Task brief
Below are entries. Copy exactly the lines running from the line that holds "Task: Tap the muted sound icon in status bar" to the line that holds "Select the Couches", with both ends included.

Supplied material

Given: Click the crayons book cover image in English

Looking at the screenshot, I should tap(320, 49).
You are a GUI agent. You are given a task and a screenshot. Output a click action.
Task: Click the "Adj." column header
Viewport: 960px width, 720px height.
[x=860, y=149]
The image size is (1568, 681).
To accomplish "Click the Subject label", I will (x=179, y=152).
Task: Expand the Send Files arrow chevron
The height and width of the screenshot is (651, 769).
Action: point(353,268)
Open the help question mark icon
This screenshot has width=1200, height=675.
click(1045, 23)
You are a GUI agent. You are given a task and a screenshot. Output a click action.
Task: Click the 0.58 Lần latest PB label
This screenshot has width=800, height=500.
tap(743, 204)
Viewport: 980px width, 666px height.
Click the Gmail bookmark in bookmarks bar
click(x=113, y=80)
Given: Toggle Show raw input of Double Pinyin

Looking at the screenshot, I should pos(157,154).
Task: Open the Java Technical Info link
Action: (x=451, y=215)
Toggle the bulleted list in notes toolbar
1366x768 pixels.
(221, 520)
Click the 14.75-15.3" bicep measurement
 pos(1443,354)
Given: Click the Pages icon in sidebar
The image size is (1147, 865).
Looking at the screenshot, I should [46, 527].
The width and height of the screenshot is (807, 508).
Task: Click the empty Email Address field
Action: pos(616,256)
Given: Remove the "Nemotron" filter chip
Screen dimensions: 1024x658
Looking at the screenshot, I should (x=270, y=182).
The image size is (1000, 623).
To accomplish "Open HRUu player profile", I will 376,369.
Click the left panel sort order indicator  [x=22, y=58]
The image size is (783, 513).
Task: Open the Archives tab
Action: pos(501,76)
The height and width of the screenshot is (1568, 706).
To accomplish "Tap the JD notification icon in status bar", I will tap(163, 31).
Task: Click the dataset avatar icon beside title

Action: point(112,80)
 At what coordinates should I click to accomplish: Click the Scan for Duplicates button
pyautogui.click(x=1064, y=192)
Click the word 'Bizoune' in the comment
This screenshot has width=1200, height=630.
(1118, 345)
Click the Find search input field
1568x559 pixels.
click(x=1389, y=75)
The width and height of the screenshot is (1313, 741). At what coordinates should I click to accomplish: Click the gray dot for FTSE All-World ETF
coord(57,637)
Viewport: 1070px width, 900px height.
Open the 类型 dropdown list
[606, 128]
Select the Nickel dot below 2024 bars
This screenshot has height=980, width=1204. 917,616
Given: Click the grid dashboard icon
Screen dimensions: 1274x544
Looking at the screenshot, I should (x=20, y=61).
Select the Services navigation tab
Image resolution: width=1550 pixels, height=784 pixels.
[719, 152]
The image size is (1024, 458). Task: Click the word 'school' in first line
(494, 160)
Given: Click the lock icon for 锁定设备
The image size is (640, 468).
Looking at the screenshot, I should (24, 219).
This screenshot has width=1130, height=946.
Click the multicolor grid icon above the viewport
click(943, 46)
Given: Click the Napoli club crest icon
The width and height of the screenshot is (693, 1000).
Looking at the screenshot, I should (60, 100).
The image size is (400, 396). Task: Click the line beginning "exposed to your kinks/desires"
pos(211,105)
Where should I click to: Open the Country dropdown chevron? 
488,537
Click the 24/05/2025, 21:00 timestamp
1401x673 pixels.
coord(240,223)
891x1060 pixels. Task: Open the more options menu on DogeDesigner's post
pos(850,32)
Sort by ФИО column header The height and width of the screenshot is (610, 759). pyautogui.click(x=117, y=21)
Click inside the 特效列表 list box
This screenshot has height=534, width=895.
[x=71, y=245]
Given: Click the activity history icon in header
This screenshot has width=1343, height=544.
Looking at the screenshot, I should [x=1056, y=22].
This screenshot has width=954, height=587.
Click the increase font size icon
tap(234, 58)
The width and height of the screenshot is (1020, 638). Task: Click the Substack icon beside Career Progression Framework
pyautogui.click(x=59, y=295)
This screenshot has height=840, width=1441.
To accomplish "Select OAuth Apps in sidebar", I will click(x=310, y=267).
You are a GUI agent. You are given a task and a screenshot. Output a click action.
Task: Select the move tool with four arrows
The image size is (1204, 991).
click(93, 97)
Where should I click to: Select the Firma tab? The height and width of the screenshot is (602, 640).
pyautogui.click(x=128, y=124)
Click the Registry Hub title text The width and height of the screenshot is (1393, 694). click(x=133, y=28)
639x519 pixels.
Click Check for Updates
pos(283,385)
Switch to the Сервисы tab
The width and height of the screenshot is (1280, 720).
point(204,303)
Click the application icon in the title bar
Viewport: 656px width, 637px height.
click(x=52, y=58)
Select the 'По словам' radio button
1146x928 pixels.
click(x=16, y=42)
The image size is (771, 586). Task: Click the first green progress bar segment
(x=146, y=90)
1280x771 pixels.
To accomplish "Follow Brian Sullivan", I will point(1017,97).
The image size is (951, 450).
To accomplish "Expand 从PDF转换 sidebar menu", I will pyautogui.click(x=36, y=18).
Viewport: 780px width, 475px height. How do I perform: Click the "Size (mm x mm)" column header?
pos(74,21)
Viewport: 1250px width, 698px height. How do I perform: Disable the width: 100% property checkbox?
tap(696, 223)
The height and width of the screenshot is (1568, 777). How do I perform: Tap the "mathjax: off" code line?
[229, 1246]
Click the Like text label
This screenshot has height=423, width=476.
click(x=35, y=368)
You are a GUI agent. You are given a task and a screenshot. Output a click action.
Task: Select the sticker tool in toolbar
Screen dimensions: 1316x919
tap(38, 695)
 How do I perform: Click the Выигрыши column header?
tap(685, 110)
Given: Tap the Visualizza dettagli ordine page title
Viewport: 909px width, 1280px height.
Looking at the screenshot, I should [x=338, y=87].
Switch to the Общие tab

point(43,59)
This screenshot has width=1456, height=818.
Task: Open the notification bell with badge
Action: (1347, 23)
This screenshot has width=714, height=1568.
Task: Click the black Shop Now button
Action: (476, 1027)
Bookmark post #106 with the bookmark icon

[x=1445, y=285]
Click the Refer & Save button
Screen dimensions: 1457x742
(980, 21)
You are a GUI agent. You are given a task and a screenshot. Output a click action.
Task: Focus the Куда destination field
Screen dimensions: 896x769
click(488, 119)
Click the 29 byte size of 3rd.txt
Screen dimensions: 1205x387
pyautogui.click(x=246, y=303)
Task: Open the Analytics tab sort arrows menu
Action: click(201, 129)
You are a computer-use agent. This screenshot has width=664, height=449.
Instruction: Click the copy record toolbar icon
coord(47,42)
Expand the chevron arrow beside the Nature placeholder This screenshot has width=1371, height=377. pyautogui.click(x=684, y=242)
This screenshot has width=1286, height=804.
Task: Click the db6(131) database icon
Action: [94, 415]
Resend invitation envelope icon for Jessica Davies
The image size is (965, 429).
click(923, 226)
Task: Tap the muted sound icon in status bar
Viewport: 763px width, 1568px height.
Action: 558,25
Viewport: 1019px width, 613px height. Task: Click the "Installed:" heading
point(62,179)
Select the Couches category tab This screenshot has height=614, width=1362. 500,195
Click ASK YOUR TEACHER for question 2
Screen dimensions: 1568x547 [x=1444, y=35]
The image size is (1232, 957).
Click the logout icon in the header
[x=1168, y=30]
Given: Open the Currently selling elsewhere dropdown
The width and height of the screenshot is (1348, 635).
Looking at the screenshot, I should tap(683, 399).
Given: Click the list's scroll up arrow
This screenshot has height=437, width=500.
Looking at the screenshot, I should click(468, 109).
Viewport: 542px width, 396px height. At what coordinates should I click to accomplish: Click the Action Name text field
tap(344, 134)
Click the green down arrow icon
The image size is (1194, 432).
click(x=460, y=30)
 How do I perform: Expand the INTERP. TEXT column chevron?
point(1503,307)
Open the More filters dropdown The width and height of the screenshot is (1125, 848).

Task response
Task: Tap the muted sound icon in status bar
Viewport: 763px width, 1568px height.
Action: 558,25
Viewport: 1019px width, 613px height. Task: Click the "Installed:" heading
point(62,179)
Select the Couches category tab This screenshot has height=614, width=1362. 500,195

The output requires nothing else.